Oscilações Acústicas de Bárions

Aproximadamente 370 mil anos depois do Big Bang, o universo esfriou o suficiente para permitir que prótons e elétrons se combinassem formando átomos de hidrogênio neutro (que é de longe o átomo mais comum no Universo). Antes disso, estas partículas constituíam um plasma quente no qual se propagavam ondas de pressão criadas no interior das condensações de matéria escura que começavam a se formar. Essas ondas foram geradas pela interação dos átomos (ou matéria bariônica) com a radiação. A elas dá-se o nome de oscilações acústicas de bárions.

Uma analogia deste processo pode ser o das ondas geradas na superfície de um lago ao se jogar uma pedra. Se este lago com suas ondas concêntricas geradas pela pedrada subitamente congelasse, teríamos registradas na superfície gelada do lago as ondas produzidas.

Voltando ao início. Quando houve a combinação de prótons e elétrons, a interação com a radiação diminui enormemente e as perturbações do plasma ficaram “congeladas” na distribuição de matéria do universo. A distância que foi possível estas ondas viajarem antes de ficarem “congeladas” chama-se horizonte acústico, que pode ser determinada multiplicando-se a idade do universo na época pela velocidade do som neste meio.
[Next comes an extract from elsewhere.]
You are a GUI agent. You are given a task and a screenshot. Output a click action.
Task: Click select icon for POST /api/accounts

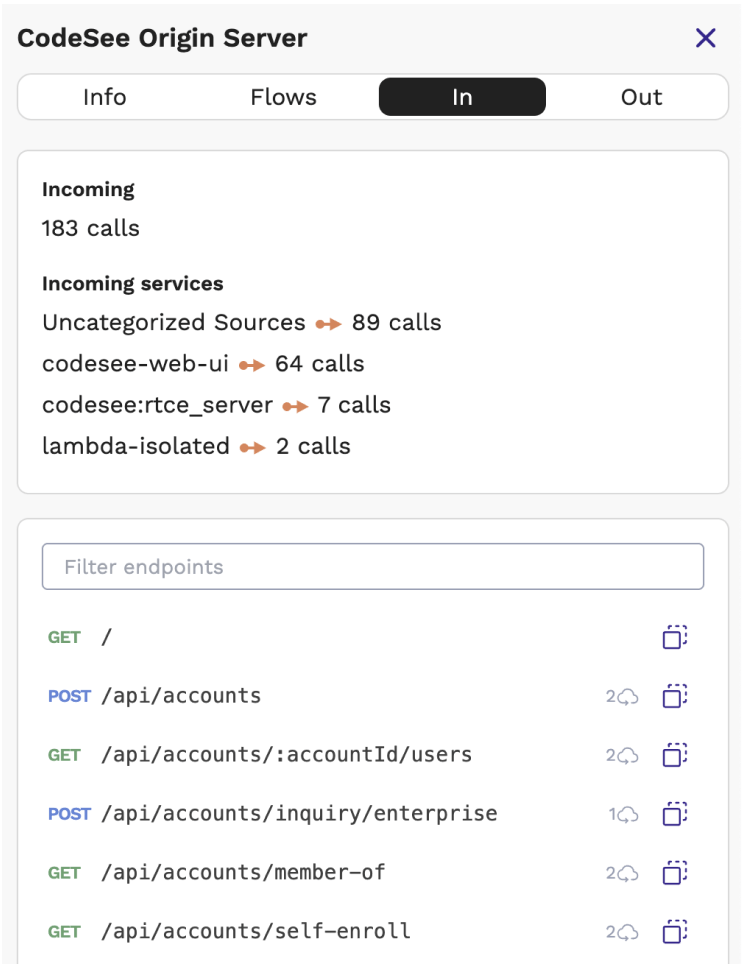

Da mesma forma que existe um aumento da densidade em uma onda sonora, as ondas que se propagavam no plasma também apresentavam um pequeno aumento da densidade de matéria bariônica (galáxias). Nos
dias de hoje, a distância característica onde se formaram estas condensações a partir dos bolsões de matéria escura é de
aproximadamente 450 milhões de anos-luz.

Esta distância (horizonte acústico) varia à medida que o universo se expande. Através de ferramentas matemáticas e estatísticas que medem o grau de aglomeração das galáxias podemos determinar a escala angular do horizonte acústico para diferentes épocas. Analisando esta variação, estimamos a taxa com que o universo vem se expandindo ao longo de sua história. Mas para se conseguir isso, são necessárias medidas da posição de centenas de milhões de galáxias, o que se espera obter com as observações da DECam.